Pathological C-terminal phosphomimetic substitutions alter the mechanism of liquid-liquid phase separation of TDP-43 low complexity domain.

UNLABELLED: C-terminally phosphorylated TAR DNA-binding protein of 43 kDa (TDP-43) marks the proteinaceous inclusions that characterize a number of age-related neurodegenerative diseases, including amyotrophic lateral sclerosis, frontotemporal lobar degeneration and Alzheimer's disease. TDP-43 phosphorylation at S403/S404, and especially at S409/S410, is in fact accepted as a biomarker of proteinopathy. These residues are located within the low complexity domain (LCD), which also drives the protein's liquid-liquid phase separation (LLPS). The impact of phosphorylation at these LCD sites on phase separation of the protein is a topic of great interest, as these post-translational modifications and LLPS are both implicated in proteinopathies. Here, we employed a combination of experimental and simulation-based approaches to explore this question on a phosphomimetic model of the TDP-43 LCD. Our turbidity and fluorescence microscopy data show that Ser-to-Asp substitutions at residues S403, S404, S409 and S410 alter the LLPS behavior of TDP-43 LCD. In particular, in contrast to the unmodified protein, the phosphomimetic variants display a biphasic dependence on salt concentration. Through coarse-grained modeling, we find that this biphasic salt dependence is derived from an altered mechanism of phase separation, in which LLPS-driving short-range intermolecular hydrophobic interactions are modulated by long-range attractive electrostatic interactions. Overall, this in vitro and in silico study provides a physiochemical foundation for understanding the impact of pathologically-relevant C-terminal phosphorylation on the LLPS of the TDP-43 in a more complex cellular environment.

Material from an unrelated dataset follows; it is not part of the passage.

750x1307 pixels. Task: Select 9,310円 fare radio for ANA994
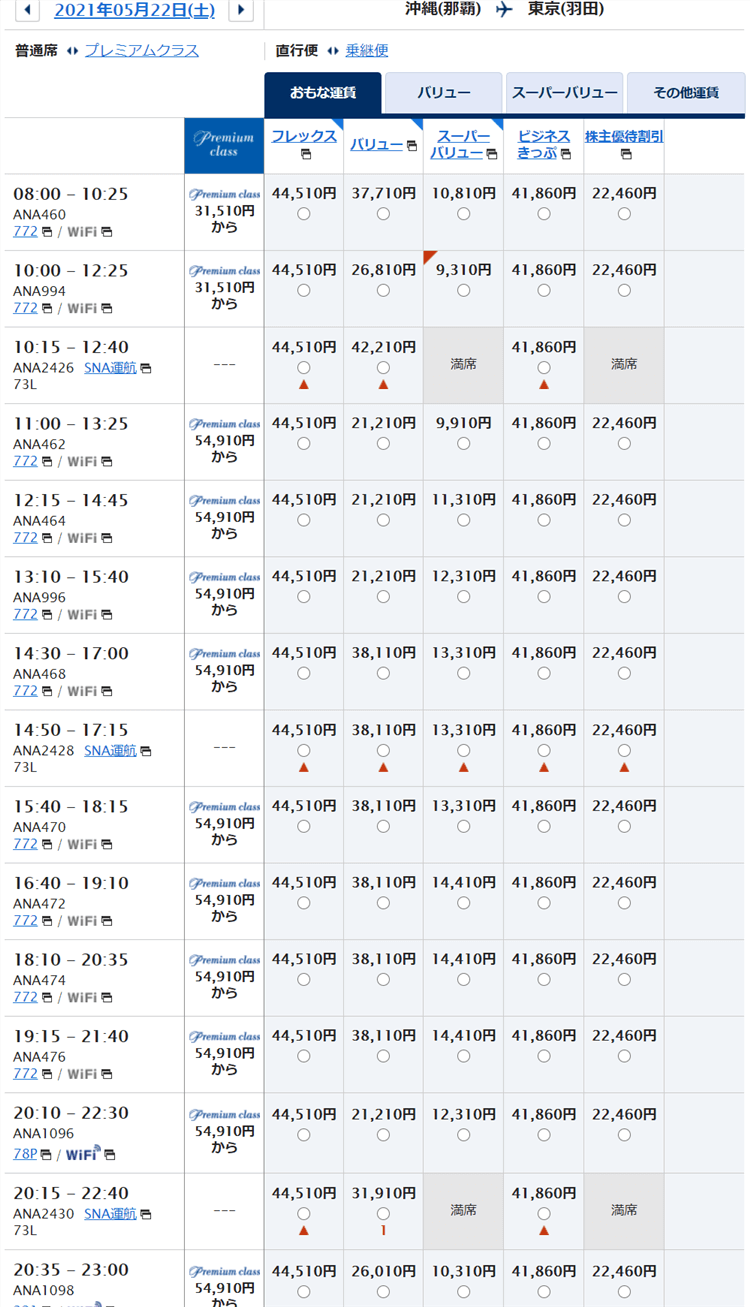463,291
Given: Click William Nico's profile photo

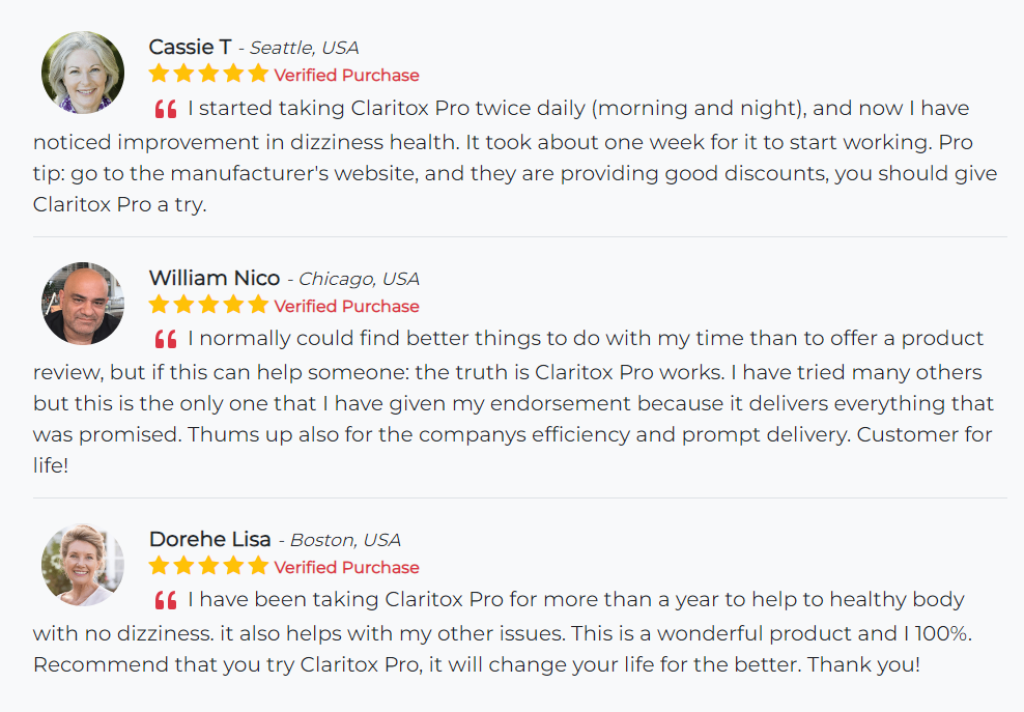Looking at the screenshot, I should click(82, 304).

STATEMENT OF SIGNIFICANCE: Proteinaceous inclusions composed of phosphorylated, C-terminal TDP-43 fragments have long been recognized as hallmarks of several neurodegenerative diseases, in particular amyotrophic lateral sclerosis and frontotemporal dementia. A rapidly growing number of studies indicate that these proteinopathies may be closely related to liquid-liquid phased separation (LLPS) of TDP-43, but the impact of phosphorylation on TDP-43 LLPS remains largely unexplored. In this study we used a combination of experimental methods and coarse-grained simulations to ascertain, in mechanistic terms, how phosphorylation at pathologically-critical C-terminal sites impacts liquid-liquid phase separation of the low complexity domain of TDP-43. Our results broaden our understanding of the mechanisms driving pathogenic process in these neurodegenerative diseases.